Politique

Cameroun : Mgr Kleda, le régime Biya et la mal-gouvernance

Dans sa lettre pastorale adressée aux fidèles à l’occasion du carême 2022, l’archevêque métropolitain de Douala dénonce la corruption, la mal gouvernance et l’appropriation des ressources de la nation par une poignée de personnes, dans une impunité totale.

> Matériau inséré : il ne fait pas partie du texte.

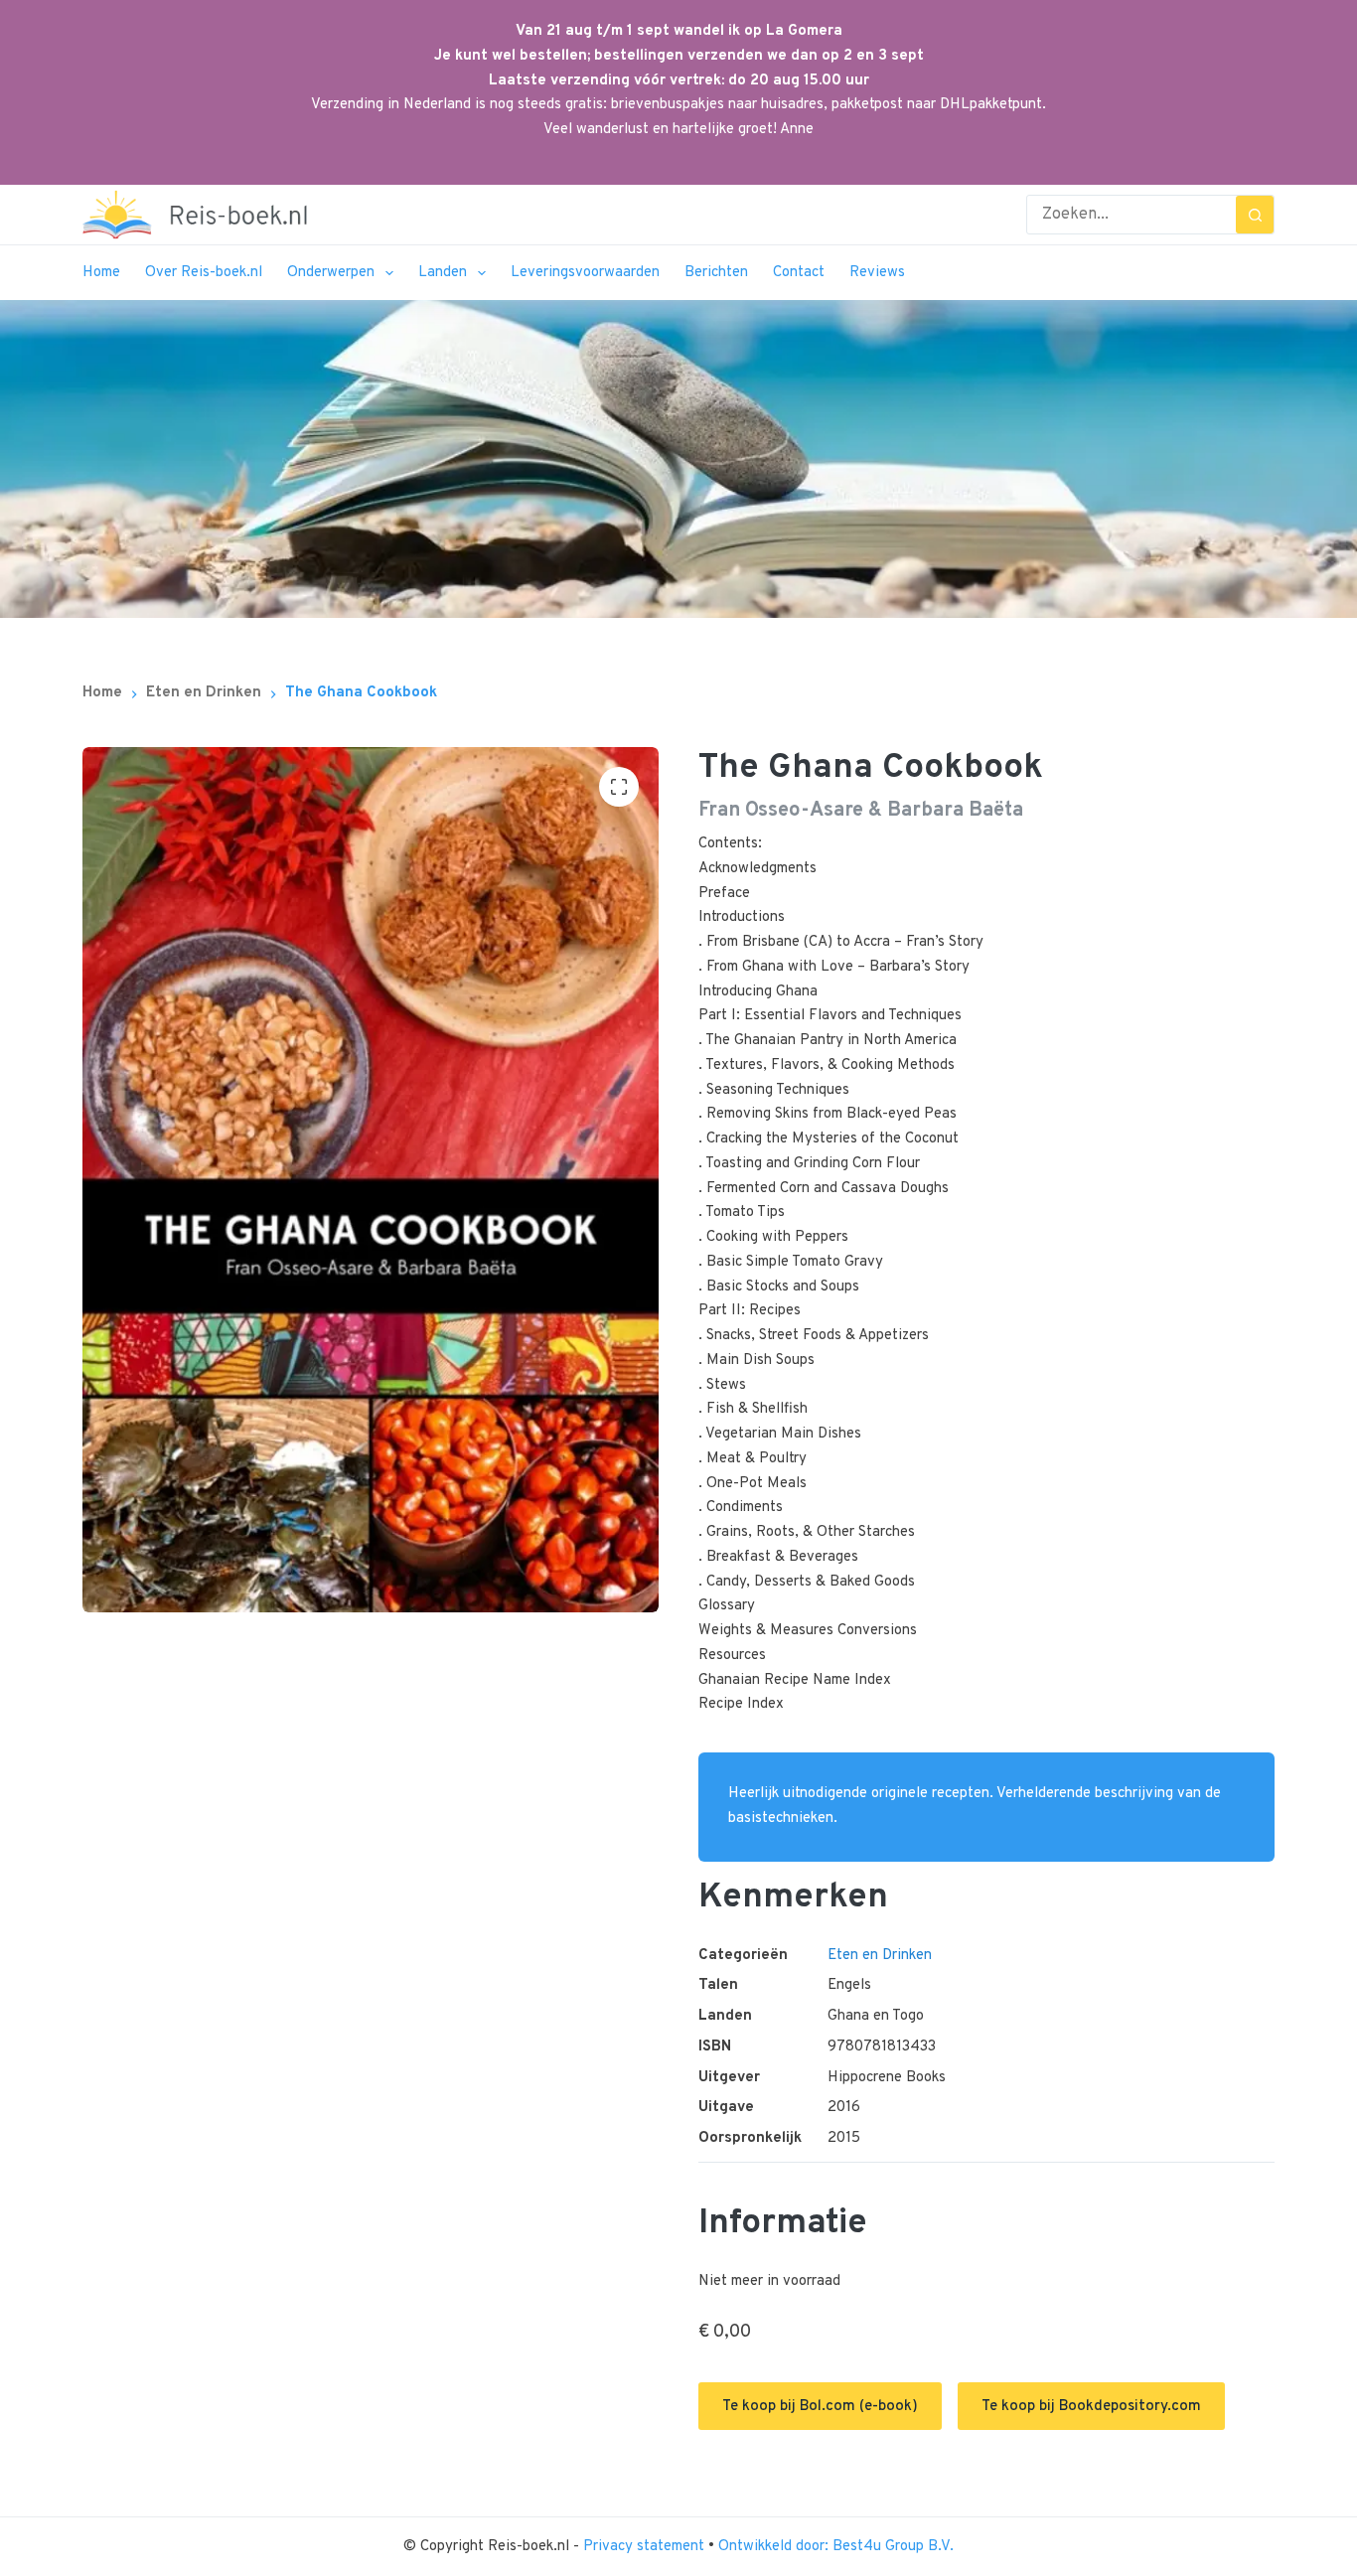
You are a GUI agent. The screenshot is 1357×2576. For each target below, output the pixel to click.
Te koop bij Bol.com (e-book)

Comment expliquer que le Cameroun, en dépit de l’immensité de ses ressources tant humaines que naturelles, soit toujours confronté à une grogne sociale comme celle initiée depuis le 21 février par le personnel des établissements d’enseignement secondaire public ? L’archevêque métropolitain de Douala, Mgr Samuel Kléda, a une réponse à cette question. Dans une lettre pastorale de 13 pages adressée aux ouvriers apostoliques, aux religieux, religieuses et fidèles de son diocèse, ainsi qu’aux autorités publiques à l’occasion du Carême, le prélat camerounais pointe du doigt la corruption sous toutes ses coutures. « En effet, notre pays est roué de coups, dépouillé de ses biens, de sa dignité, de son honneur, de ses ressources humaines et naturelles, et comme en agonie, à cause de la mal-gouvernance organisée par ses propres fils et filles », plante-t-il le décor, comparant le Cameroun de l’heure à ce personnage biblique qui, pendant sa descente de Jéricho, en Israël, tomba entre les mains des bandits qui le dépouillèrent et le laissèrent à demi-mort au bord du chemin.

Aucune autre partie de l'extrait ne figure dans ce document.